14. The United Kingdom and Guatemala shall take the necessary action to sponsor the membership of Belize in the United Nations, the Organization of American States, Central American organizations and other international organizations.
15. A joint Commission shall be established between Belize, Guatemala and the United Kingdom to work out details to give effect to the above provisions. It will prepare a treaty or treaties for signature by the signatories to these Heads of Agreement.
16. The controversy between the United Kingdom and Guatemala over the territory of Belize shall therefore be honorably and finally ended.

== Reception in Belize ==
Public reaction in Belize was muted at first, but the Public Service Union promptly denounced the agreement as a giveaway and promised strike action. The government's pleas that nothing had actually been agreed upon were ignored. Another group responsible for the anti-Heads reaction was the Belize Action Movement, a youth movement featuring young people who saw the need to fight to ensure that Belize did not fall into the hands of Guatemala. The BAM and PSU coordinated a nationwide strike and protest on 20 March.

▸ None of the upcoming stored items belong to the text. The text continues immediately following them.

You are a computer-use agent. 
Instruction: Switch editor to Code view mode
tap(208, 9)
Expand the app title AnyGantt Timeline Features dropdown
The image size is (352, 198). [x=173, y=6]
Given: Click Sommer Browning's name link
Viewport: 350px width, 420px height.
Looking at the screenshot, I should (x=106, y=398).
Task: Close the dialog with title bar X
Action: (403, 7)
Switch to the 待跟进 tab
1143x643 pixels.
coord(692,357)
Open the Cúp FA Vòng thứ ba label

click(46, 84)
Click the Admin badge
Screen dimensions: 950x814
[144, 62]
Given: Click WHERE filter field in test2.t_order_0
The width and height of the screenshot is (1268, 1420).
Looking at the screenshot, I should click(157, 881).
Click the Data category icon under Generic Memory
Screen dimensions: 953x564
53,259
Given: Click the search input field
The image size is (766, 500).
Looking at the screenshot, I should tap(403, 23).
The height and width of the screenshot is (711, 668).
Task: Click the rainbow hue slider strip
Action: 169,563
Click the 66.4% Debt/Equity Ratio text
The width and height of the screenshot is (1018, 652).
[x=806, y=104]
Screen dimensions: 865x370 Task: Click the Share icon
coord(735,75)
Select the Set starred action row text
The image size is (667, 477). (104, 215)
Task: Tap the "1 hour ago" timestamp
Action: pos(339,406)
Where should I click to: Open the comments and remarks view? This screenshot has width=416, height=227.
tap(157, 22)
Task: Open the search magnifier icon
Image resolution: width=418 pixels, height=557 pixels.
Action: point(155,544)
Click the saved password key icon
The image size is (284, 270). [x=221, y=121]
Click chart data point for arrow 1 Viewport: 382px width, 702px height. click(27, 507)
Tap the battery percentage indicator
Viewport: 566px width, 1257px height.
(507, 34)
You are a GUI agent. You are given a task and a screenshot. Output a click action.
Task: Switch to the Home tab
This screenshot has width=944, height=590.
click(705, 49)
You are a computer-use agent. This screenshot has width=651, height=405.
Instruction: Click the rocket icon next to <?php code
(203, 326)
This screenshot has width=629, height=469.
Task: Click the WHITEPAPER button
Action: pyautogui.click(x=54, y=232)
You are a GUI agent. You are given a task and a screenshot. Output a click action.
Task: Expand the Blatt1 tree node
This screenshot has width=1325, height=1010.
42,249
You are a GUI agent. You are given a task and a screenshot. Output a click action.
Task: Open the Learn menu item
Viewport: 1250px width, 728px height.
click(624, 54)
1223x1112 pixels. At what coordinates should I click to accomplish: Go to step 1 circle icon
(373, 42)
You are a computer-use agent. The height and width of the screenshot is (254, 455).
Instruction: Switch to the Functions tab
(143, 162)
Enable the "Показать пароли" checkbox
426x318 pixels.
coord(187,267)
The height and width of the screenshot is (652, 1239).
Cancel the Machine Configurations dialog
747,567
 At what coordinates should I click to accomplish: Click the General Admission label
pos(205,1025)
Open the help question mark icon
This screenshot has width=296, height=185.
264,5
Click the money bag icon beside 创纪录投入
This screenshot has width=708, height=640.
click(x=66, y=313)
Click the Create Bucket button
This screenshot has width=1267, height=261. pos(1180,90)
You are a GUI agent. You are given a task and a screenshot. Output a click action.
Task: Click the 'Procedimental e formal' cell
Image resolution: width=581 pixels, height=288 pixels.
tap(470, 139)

Also central to the movement was the detention of students from the Belize Technical College, led by Socorro Bobadilla. Bobadilla was a key figure in denouncing the plan, and she and six other students were expelled from Technical by its principal, who acted under the direction of Said Musa. For much of the remainder of March, there were school closings, daily protests and in one case, the death of an individual in Corozal. Another memorable occurrence was the burning down of several buildings in the downtown area of Belize City. During this melee, Policeman and musician Kent Matthews was accidentally shot by a colleague.

The Governor declared a state of emergency on 3 April. Subsequent attempts to use the Heads as a blueprint failed, and Belize would become independent on 21 September 1981.

== Failed negotiations ==
With the subsiding of the March and April riots, negotiations began on 20 May 1981 in New York. Belizean ministers C. L. B. Rogers, V. H. Courtenay and Assad Shoman represented Belize. The opposition United Democratic Party, claiming that they had been ignored and insulted, refused to attend. This first round of negotiations yielded no results.

A second round began in early July after the UDP met with British Foreign Secretary Nicholas Ridley. Again there was no clear settlement and the British resolved to grant Belize independence and agree to defend the territory. The proclamation for Belize's independence was signed on 26 July 1981, coming into force on 21 September 1981.